Pixel coordinate grounding data:
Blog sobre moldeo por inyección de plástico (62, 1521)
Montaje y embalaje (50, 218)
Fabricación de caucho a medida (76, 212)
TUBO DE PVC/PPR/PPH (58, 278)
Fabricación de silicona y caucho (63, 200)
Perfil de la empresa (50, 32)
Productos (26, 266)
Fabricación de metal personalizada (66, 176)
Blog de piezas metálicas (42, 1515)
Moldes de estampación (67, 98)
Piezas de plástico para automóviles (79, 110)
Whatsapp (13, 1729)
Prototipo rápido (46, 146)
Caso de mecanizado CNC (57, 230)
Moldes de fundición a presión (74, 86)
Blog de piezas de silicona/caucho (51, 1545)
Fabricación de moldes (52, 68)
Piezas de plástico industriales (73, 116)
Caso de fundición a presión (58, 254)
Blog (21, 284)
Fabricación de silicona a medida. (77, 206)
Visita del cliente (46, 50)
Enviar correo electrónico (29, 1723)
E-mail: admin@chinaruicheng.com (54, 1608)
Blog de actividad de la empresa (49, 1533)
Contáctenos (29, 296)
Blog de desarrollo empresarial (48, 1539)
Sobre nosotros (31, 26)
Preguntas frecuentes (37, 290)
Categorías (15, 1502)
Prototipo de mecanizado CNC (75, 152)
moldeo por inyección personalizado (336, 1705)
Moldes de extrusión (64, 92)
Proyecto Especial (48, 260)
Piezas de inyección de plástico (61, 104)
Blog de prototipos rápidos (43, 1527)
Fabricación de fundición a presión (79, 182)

• What to work on: Would you write the records out again, word for word?

• Written solution:
Blog sobre moldeo por inyección de plástico (62, 1521)
Montaje y embalaje (50, 218)
Fabricación de caucho a medida (76, 212)
TUBO DE PVC/PPR/PPH (58, 278)
Fabricación de silicona y caucho (63, 200)
Perfil de la empresa (50, 32)
Productos (26, 266)
Fabricación de metal personalizada (66, 176)
Blog de piezas metálicas (42, 1515)
Moldes de estampación (67, 98)
Piezas de plástico para automóviles (79, 110)
Whatsapp (13, 1729)
Prototipo rápido (46, 146)
Caso de mecanizado CNC (57, 230)
Moldes de fundición a presión (74, 86)
Blog de piezas de silicona/caucho (51, 1545)
Fabricación de moldes (52, 68)
Piezas de plástico industriales (73, 116)
Caso de fundición a presión (58, 254)
Blog (21, 284)
Fabricación de silicona a medida. (77, 206)
Visita del cliente (46, 50)
Enviar correo electrónico (29, 1723)
E-mail: admin@chinaruicheng.com (54, 1608)
Blog de actividad de la empresa (49, 1533)
Contáctenos (29, 296)
Blog de desarrollo empresarial (48, 1539)
Sobre nosotros (31, 26)
Preguntas frecuentes (37, 290)
Categorías (15, 1502)
Prototipo de mecanizado CNC (75, 152)
moldeo por inyección personalizado (336, 1705)
Moldes de extrusión (64, 92)
Proyecto Especial (48, 260)
Piezas de inyección de plástico (61, 104)
Blog de prototipos rápidos (43, 1527)
Fabricación de fundición a presión (79, 182)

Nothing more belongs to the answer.